William Carlos Williams writes to James Laughlin at New Directions: ‘Working like hell on Paterson. It’s coming too. … You’ll see, it’ll be a book’

1942 Laughlin had founded New Directions with family money. Since 1936 the press had brought out work by Williams, Pound, Marianne Moore, Elizabeth Bishop and Wallace Stevens, among others, and as the leading publisher of modern American poetry, it was the obvious first choice for Williams’s new project. ‘Thrilling material I’m digging up every day’, he added. ‘It’s a theme for everything I’ve got and more. Wish I had more.’

In the event, the poet needn’t have worried about his material. He had plenty of it, which – along with his full-time medical practice – delayed the book until 1946. And that was just Paterson, Book One. Four further volumes would follow – in 1948, 1949, 1951, and 1958 – and there were even notes for a sixth. Paterson was destined to be another of those American open-ended compositions, like Whitman’s Leaves of Grass (1855–92) and Ezra Pound’s Cantos (1922–69) that end only when their authors do.

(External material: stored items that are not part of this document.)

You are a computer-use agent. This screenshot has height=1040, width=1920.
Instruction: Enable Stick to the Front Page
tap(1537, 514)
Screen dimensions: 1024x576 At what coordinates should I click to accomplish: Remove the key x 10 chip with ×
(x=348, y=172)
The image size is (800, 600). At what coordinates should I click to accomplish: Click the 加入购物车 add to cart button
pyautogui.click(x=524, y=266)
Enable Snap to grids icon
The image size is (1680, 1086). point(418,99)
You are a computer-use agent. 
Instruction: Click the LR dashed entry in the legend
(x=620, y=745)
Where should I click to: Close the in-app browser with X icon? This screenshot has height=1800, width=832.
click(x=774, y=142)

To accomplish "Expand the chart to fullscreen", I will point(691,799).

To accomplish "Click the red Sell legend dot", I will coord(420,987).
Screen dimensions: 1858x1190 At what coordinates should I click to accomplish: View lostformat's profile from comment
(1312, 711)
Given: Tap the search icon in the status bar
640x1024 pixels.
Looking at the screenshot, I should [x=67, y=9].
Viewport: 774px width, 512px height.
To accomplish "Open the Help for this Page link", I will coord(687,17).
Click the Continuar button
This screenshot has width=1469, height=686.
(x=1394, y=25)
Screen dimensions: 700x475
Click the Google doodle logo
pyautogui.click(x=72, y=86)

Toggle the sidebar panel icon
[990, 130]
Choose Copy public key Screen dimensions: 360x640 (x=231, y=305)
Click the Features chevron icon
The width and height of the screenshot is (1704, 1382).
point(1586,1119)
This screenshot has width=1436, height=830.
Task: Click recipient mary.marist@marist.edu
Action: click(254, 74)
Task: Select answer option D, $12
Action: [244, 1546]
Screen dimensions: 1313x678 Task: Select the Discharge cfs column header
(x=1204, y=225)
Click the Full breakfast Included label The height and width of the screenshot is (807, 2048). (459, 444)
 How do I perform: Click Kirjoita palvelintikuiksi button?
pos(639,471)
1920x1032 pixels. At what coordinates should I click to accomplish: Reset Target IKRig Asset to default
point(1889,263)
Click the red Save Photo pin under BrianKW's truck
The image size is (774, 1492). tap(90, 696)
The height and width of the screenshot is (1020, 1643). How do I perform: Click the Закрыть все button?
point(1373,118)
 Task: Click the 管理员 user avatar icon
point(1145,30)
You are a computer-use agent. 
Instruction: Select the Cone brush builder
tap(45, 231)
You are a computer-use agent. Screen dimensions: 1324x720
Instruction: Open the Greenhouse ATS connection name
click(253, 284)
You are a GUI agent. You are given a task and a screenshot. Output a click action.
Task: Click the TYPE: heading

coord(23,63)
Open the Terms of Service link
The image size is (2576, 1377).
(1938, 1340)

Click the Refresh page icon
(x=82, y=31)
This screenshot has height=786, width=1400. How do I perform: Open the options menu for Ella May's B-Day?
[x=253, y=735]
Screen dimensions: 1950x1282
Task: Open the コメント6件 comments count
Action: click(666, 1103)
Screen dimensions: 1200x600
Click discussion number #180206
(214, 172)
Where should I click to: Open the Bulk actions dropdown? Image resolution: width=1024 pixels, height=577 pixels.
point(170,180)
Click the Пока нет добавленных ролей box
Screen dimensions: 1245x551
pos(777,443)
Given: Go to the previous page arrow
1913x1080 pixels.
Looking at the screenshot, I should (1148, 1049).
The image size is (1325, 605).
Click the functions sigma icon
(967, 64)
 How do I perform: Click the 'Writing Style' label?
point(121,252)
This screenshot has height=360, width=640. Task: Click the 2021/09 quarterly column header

Like Pound’s Cantos, Paterson is a great compendium of verse and prose, dialogue and description and above all quotation. Both poems are open to chance encounter. The difference is that while Pound’s references are both widely scattered as between the Classics, Renaissance history and biography, Chinese philosophy and the 17th-century English jurist Edward Coke’s commentary on Magna Carta, they were also highly personal to Pound, put down more or less as he turned the pages of a recently discovered authority. Paterson’s quotations are mainly of the vicinity – not personal to the author but selected to pique the curiosity in local history.

‘Paterson’ is both a man and a city – Paterson, New Jersey, six miles from where Williams lived. It was here that Alexander Hamilton established the Society for the Establishment of Useful Manufactures in 1791, a private, state-sponsored corporation to promote industrial development that would use the water power provided by the Great Falls of the Passaic River. This was a highly political act. As a Federalist, Hamilton stood for the manipulation of credit and the concentration of capital to fund large enterprises polarising society into owners and proletariat – as against Thomas Jefferson’s Anti-Federalists, who championed agrarian interests and the rights of the states over central government.

As one of the oldest industrial cities in the United States, Paterson was correspondingly old in the evils of industrialism. It had the first strike and first lock-out in American history, and when its old industries, like silk-weaving and railroad locomotive manufacture, became uneconomic, the city was left with the classic ills of high unemployment and a low tax base. By exploring this story from a hundred oblique angles, Williams makes Paterson a more radical analysis of history than Pound ever achieved in The Cantos.